**Text:**
########################################

Summary The proposed Cloud and AI Development Act (CADA) does not alter the core regulatory obligations of General-Purpose AI (GPAI) model providers under the EU AI Act. Providers must continue to comply with the AI Act's safety, transparency, and governance rules. However, CADA introduces distinct benefits and requirements for providers operating within the EU ecosystem. Specifically, Articles 8 and 9 of the proposal offer strategic compute support for "frontier AI" projects, while the CADA sovereignty framework imposes strict Union assurance levels if providers host public-sector workloads. Compliance with the AI Act is necessary but insufficient for public procurement; CADA adds a separate layer of infrastructure and sovereignty requirements.
Detail
The relationship between the proposed CADA (COM(2026) 502 final) and the existing EU AI Act (Regulation (EU) 2024/1689) is one of strict complementarity. The AI Act regulates the AI system itselfβits safety, fundamental rights impact, and transparency. CADA, by contrast, regulates the infrastructure and market beneath it: cloud sovereignty, data-centre capacity, and supply-chain resilience. For GPAI providers using EU cloud infrastructure, three dimensions define this interaction: unchanged AI Act liabilities, new compute incentives for frontier AI, and public-sector procurement constraints based on sovereignty tiers.

########################################

**Entries:**
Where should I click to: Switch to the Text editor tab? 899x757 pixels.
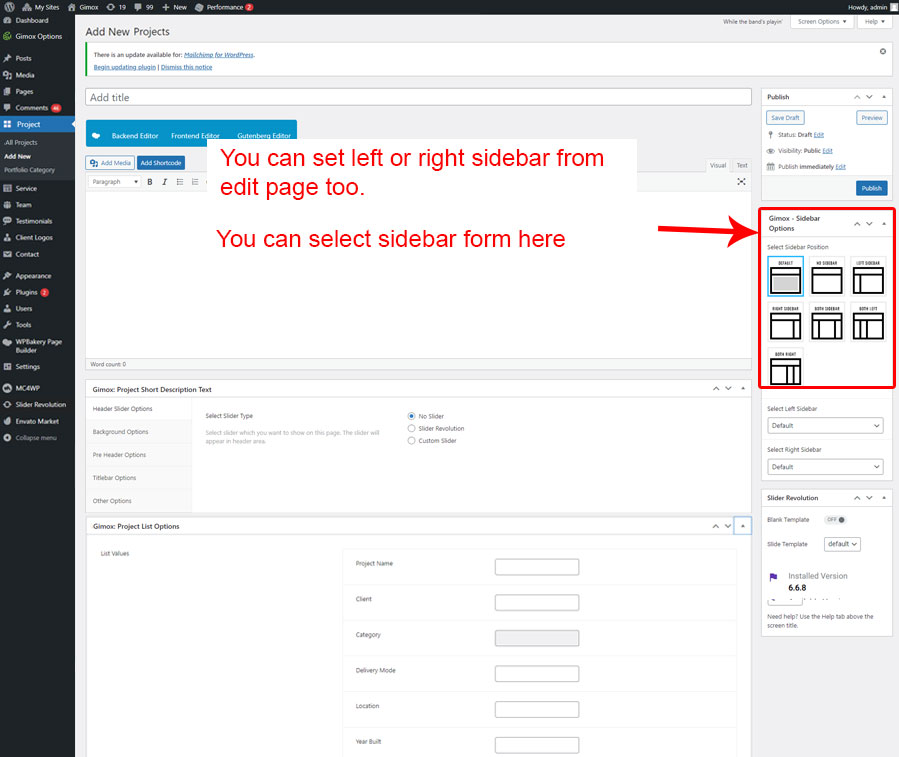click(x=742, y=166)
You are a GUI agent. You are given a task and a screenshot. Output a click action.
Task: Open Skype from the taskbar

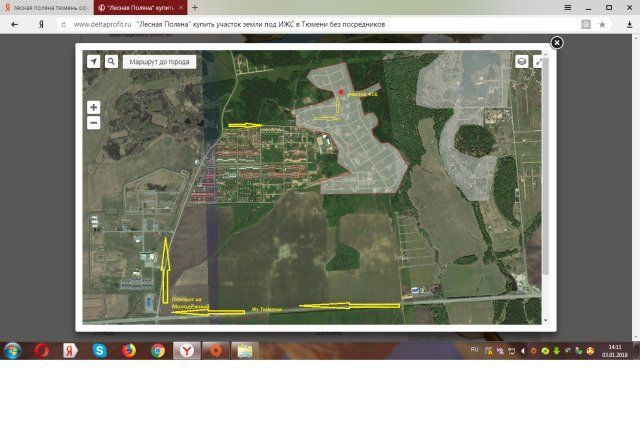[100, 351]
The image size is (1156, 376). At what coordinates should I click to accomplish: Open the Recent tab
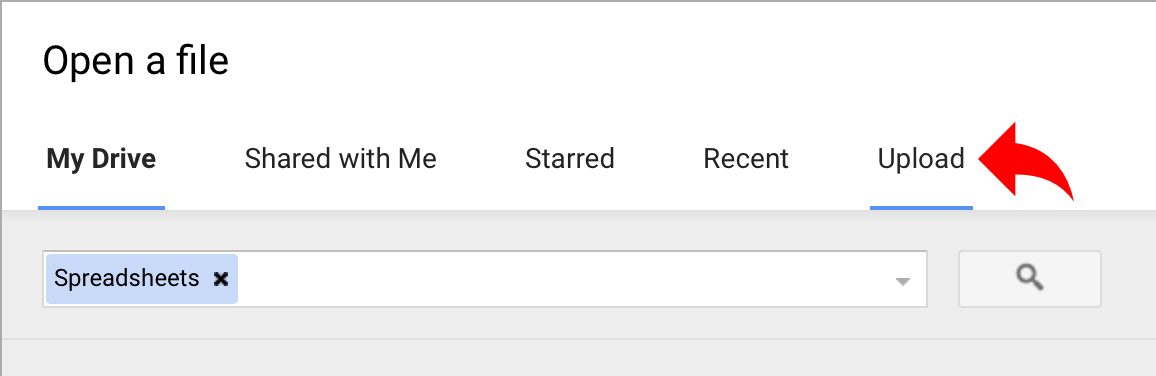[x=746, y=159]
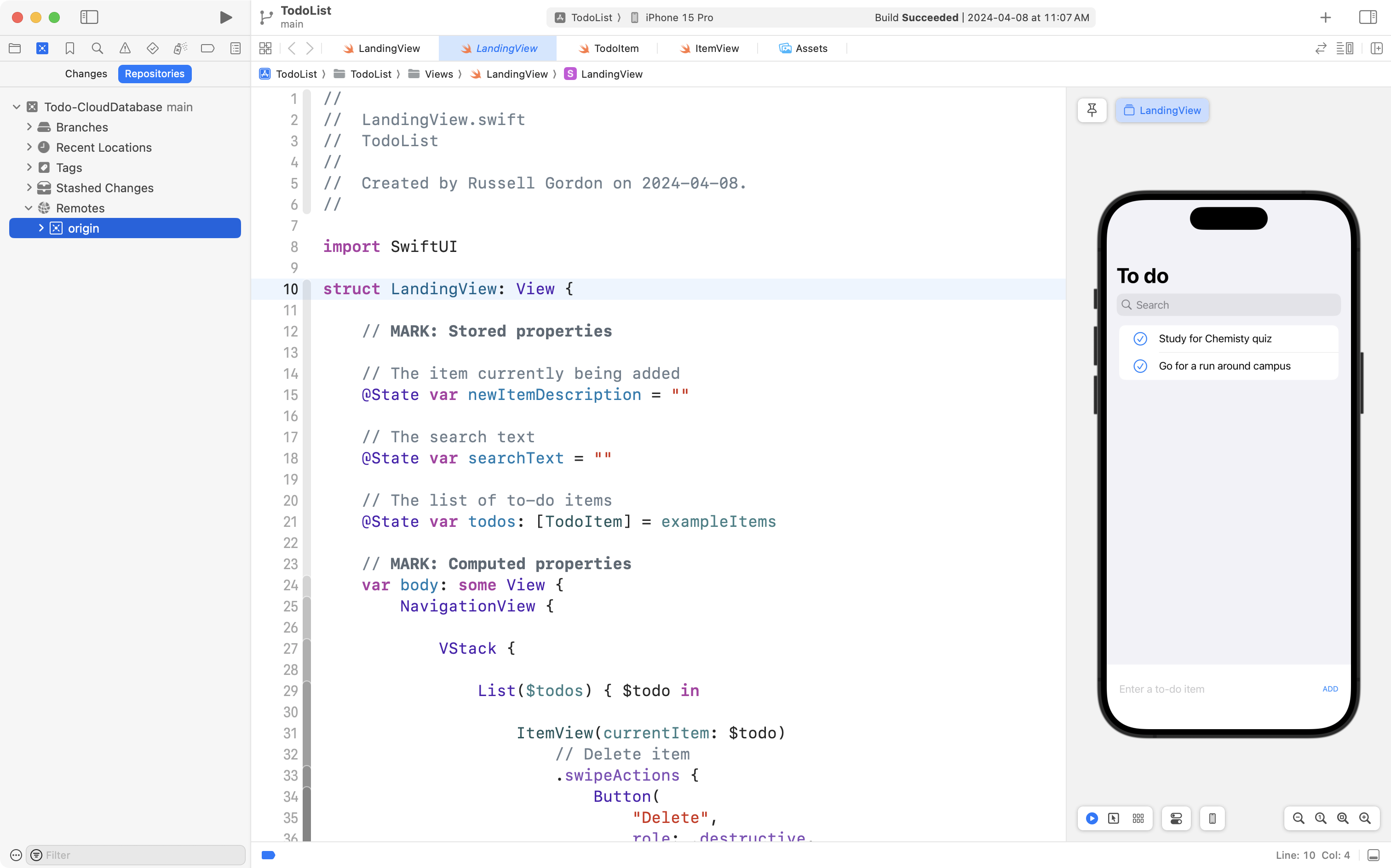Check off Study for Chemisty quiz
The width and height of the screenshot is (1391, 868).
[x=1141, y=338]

########################################

**Task directions:**
Reproduce the whole text on the Cloud and AI Development Act above, word for word.

**Exercise output:**
Summary The proposed Cloud and AI Development Act (CADA) does not alter the core regulatory obligations of General-Purpose AI (GPAI) model providers under the EU AI Act. Providers must continue to comply with the AI Act's safety, transparency, and governance rules. However, CADA introduces distinct benefits and requirements for providers operating within the EU ecosystem. Specifically, Articles 8 and 9 of the proposal offer strategic compute support for "frontier AI" projects, while the CADA sovereignty framework imposes strict Union assurance levels if providers host public-sector workloads. Compliance with the AI Act is necessary but insufficient for public procurement; CADA adds a separate layer of infrastructure and sovereignty requirements.
Detail
The relationship between the proposed CADA (COM(2026) 502 final) and the existing EU AI Act (Regulation (EU) 2024/1689) is one of strict complementarity. The AI Act regulates the AI system itselfβits safety, fundamental rights impact, and transparency. CADA, by contrast, regulates the infrastructure and market beneath it: cloud sovereignty, data-centre capacity, and supply-chain resilience. For GPAI providers using EU cloud infrastructure, three dimensions define this interaction: unchanged AI Act liabilities, new compute incentives for frontier AI, and public-sector procurement constraints based on sovereignty tiers.